Rationale of inclusion and exclusion criterion of patients can be elaborated.

This has been included in Line 152.

Discussion

Authors can write 2-3 sentences about the uniqueness of this review over other.

This has been addressed in Line 362.

Round 2

Reviewer 1 Report

I thank the Authors for their extensive and precise review. I have only one last suggestion: I recommend the Authors to include in the Results (also in a table) the percentage of patients with the different types of delirium (i.e. hyperactive, hypoactive, mixed and indeterminate) and to evaluate in the discussion whether the outcomes assessed are correlated with one subtype in particular with respect to the others (e.g. are the hyperactive ones treated more than the hypoactive or mixed ones?). 

Author Response

We thank the reviewer for their valuable input. Suggestions are in italics and our response in black.
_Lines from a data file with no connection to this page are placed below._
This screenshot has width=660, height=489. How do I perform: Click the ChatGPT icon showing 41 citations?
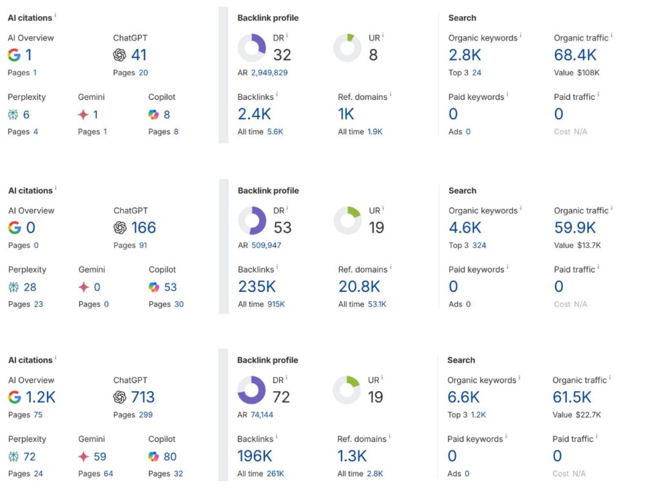coord(119,55)
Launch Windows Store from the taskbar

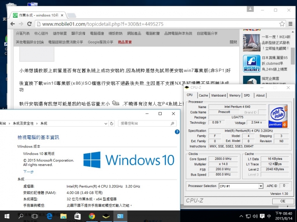78,216
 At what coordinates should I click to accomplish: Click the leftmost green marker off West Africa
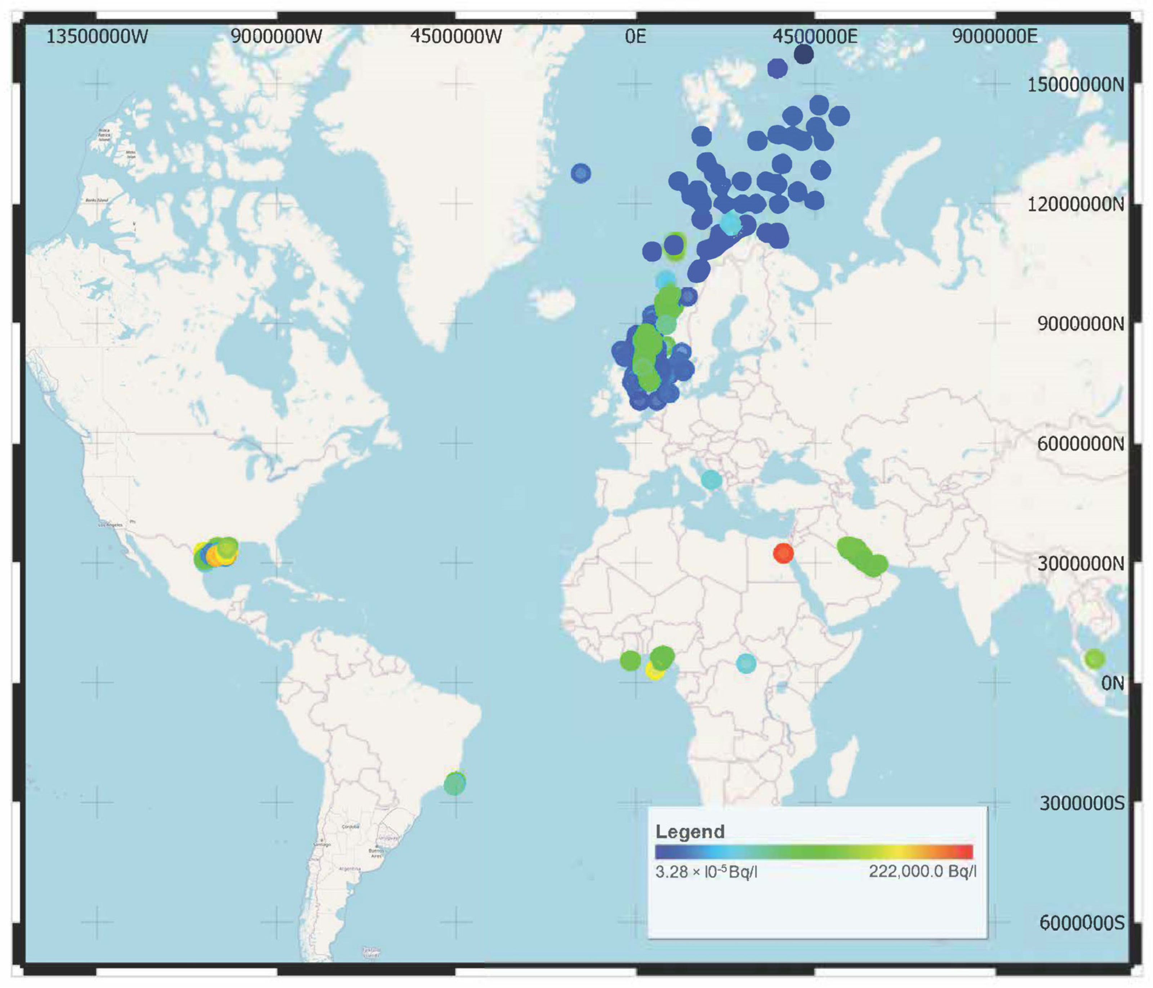[x=630, y=660]
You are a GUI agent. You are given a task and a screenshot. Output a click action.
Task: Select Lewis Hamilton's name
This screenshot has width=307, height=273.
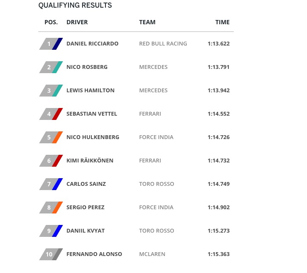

I thank the Authors for their extensive and precise review. I have only one last suggestion: I recommend the Authors to include in the Results (also in a table) the percentage of patients with the different types of delirium (i.e. hyperactive, hypoactive, mixed and indeterminate) and to evaluate in the discussion whether the outcomes assessed are correlated with one subtype in particular with respect to the others (e.g. are the hyperactive ones treated more than the hypoactive or mixed ones?). 

Thank you to the reviewer for this suggestion, which would definitely help improve our manuscript. Unfortunately, this data was not available for collection since the participating hospitals do not routinely collect this data. This is mentioned in the Methods section in Line 194.

We have also included a further point of discussion of how based on the rates of type of delirium described in the literature we expect that the same rates would occur here. Unfortunately, we cannot provide this information in a table, as we do not have it. We have included this in the limitations of the study.